Claims with procedure codes that fail LCD edits may be denied by the FI or carrier. If an ordered test or service is found to be medically unnecessary based on a policy, the patient must be asked to sign an advanced beneficiary notice (ABN). The ABN informs the patient that if the services are denied, he or she will be responsible for the bill. If an ABN is not completed before the test is performed, the provider may not bill the patient for these services nor can they bill Medicare. Often HIM coding professionals will be asked to assist in the medical necessity process. Therefore it is important that they become familiar with the policies for their carrier or FI.
Take the following quiz to test your understanding of the OPPS information contained in this article.
1. A patient comes to a hospital's ED with chest pain. The physician admits the patient to observation for monitoring to evaluate this patient's chest pain as well as abdominal films to evaluate a potential GI problem. Eight hours later the physician determines that the patient's chest pain is not cardiac in origin but is due to GI problems. The physician discharges the patient from observation to be followed by a GI specialist. This case may be eligible for separate observation services reimbursement:
2. Modifier 50 should be assigned in which of the following cases?

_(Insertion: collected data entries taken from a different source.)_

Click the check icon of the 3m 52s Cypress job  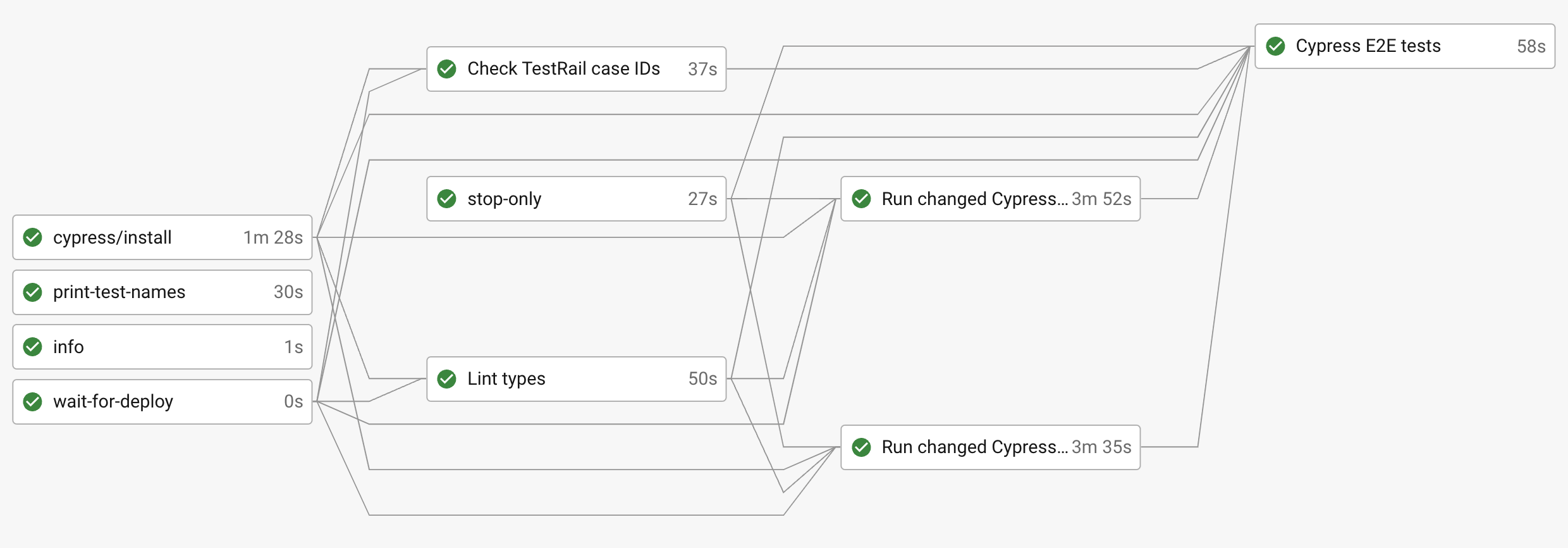coord(861,199)
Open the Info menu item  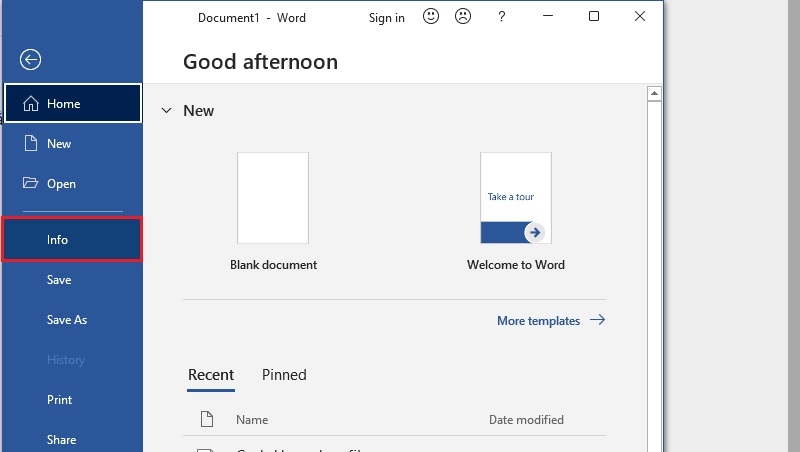point(72,240)
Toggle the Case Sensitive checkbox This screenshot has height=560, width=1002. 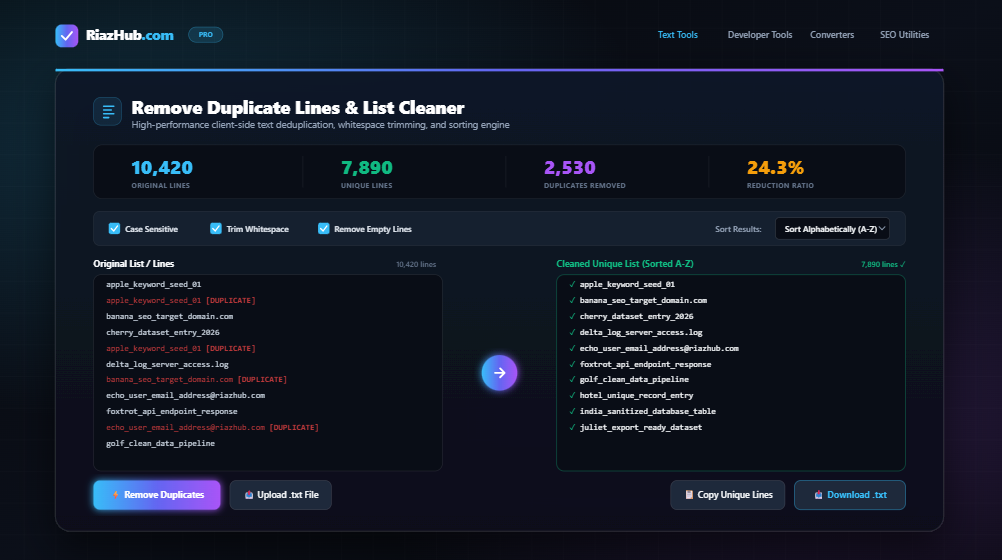coord(114,229)
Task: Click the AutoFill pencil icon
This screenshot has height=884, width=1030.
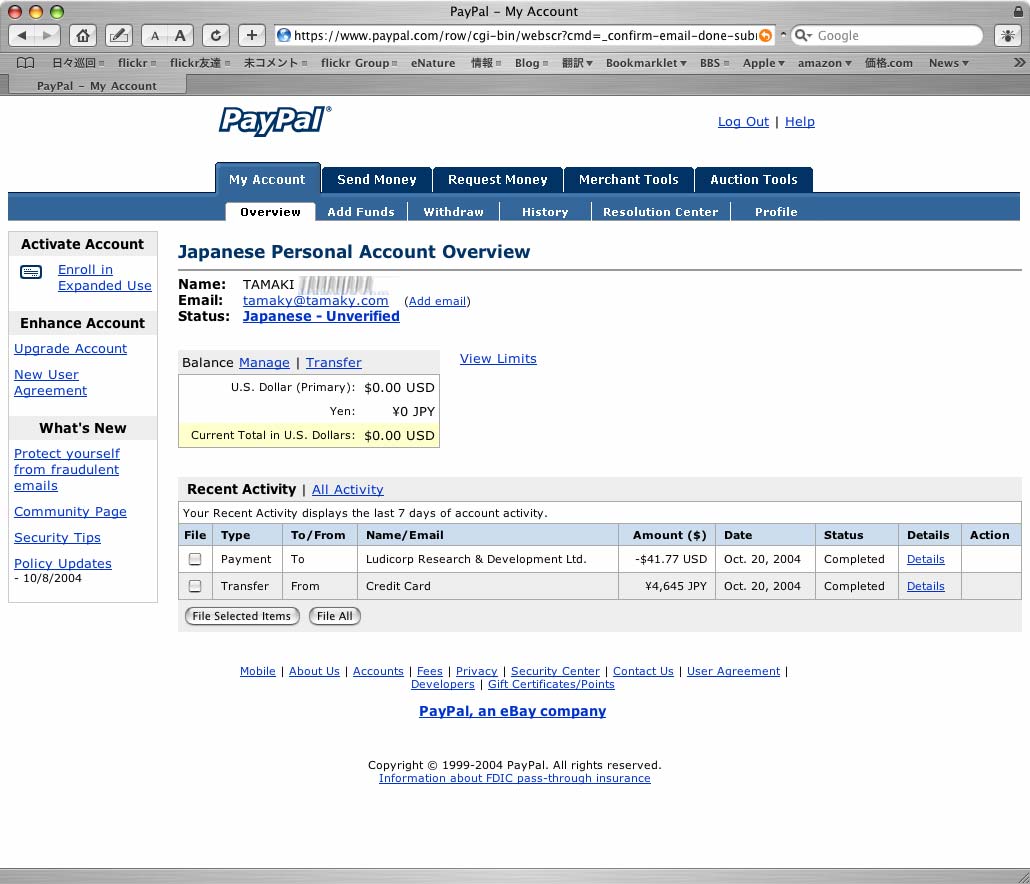Action: (x=118, y=35)
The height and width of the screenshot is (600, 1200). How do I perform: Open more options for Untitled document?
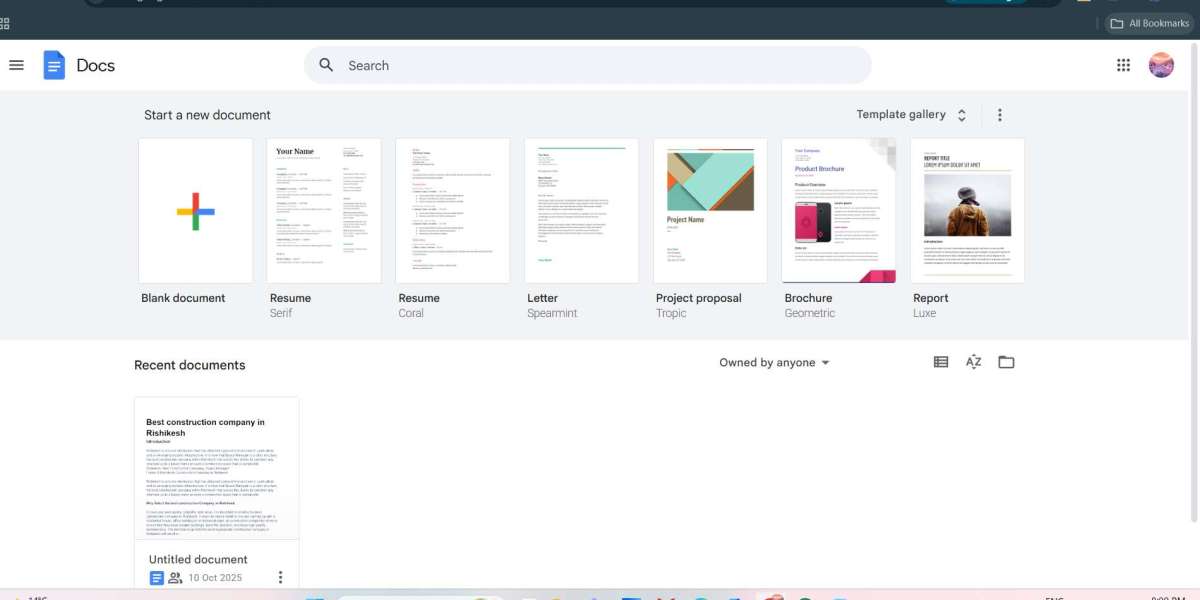(x=280, y=577)
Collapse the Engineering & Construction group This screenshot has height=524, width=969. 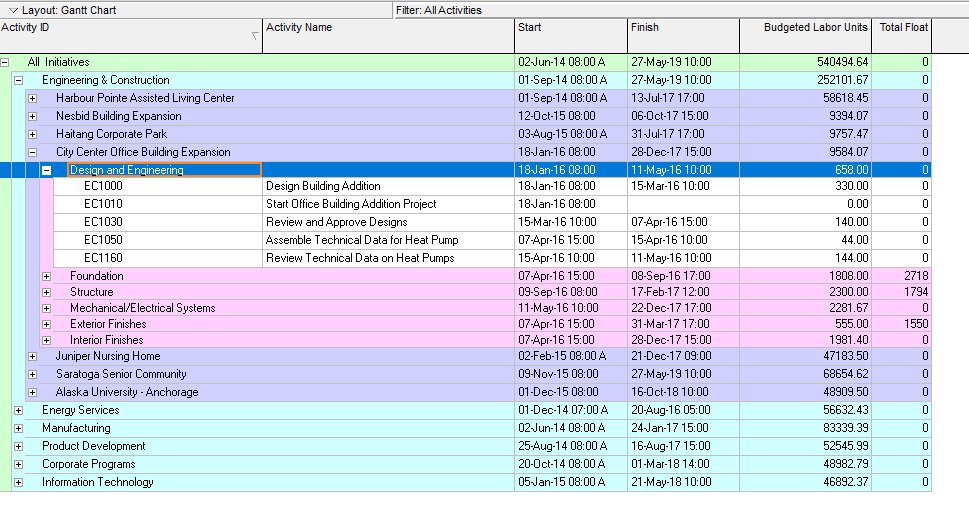(18, 80)
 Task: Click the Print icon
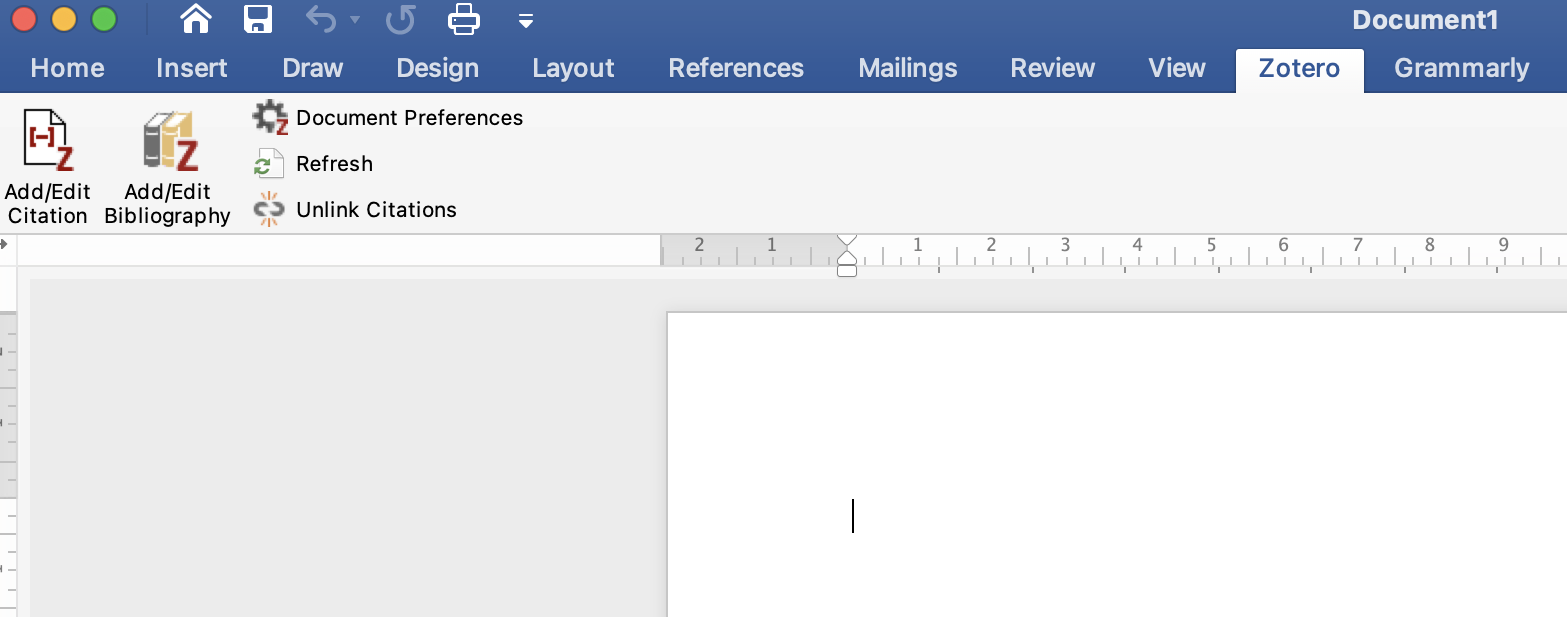(464, 19)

a. A patient has bunionectomy procedures performed on both right and left feet. The coder assigns 28292-50
b. Patient undergoes bilateral fallopian tube ligation. Code 58600-50 is assigned
c. A radiological examination of both knees is performed. Code 73565-50 is assigned
d. A bilateral flexible diagnostic bronchoscopy is performed. Code 31622-50 is assigned.
3. A patient is admitted for outpatient hernia repair surgery. Because the patient has hypertension and diabetes, vital signs are taken and are evaluated by an internist before the procedure is performed. Is it appropriate to assign an E/M code in addition to the CPT code for the hernia repair.
This month's column has been prepared by Cheryl D'Amato, RHIT, CCS, director of HIM, and Melinda Stegman, MBA, CCS, manager of clinical HIM services, HSS Inc. (www.hssweb.com), which specializes in the development and use of software and e-commerce solutions for managing coding, reimbursement, compliance and denial management in the health care marketplace.
Coding Clinic is published quarterly by the AHA.
CPT is a registered trademark of the AMA.
Answers to CCS PREP!: 1. a. True: The admit diagnosis is chest pain and the patient is in observation at least 8 hours. As long as the hospital assigns the observation code G0244 with revenue code 762, and an ED E/M code with modifier 25, this case meets the requirements for separate observation services APC 0339 and related reimbursement; 2. a. Code 28292 should be assigned with modifier 50. In case b, a bilateral fallopian tubal ligation is coded to 58600 alone. The code description indicates unilateral or bilateral, so modifier 50 is not used when a bilateral procedure is performed. For case c, the description for code 73565 is radiological examination both knees. For case d, per January 2003 CPT Assistant, code 31622, bronchoscopy (rigid or flexible), diagnostic; with or without cell washing (separate procedure), is inherently bilateral, so it would not be appropriate to append modifier 50; 3. b. No: The evaluation is considered part of the procedure. A separate E/M code is not assigned.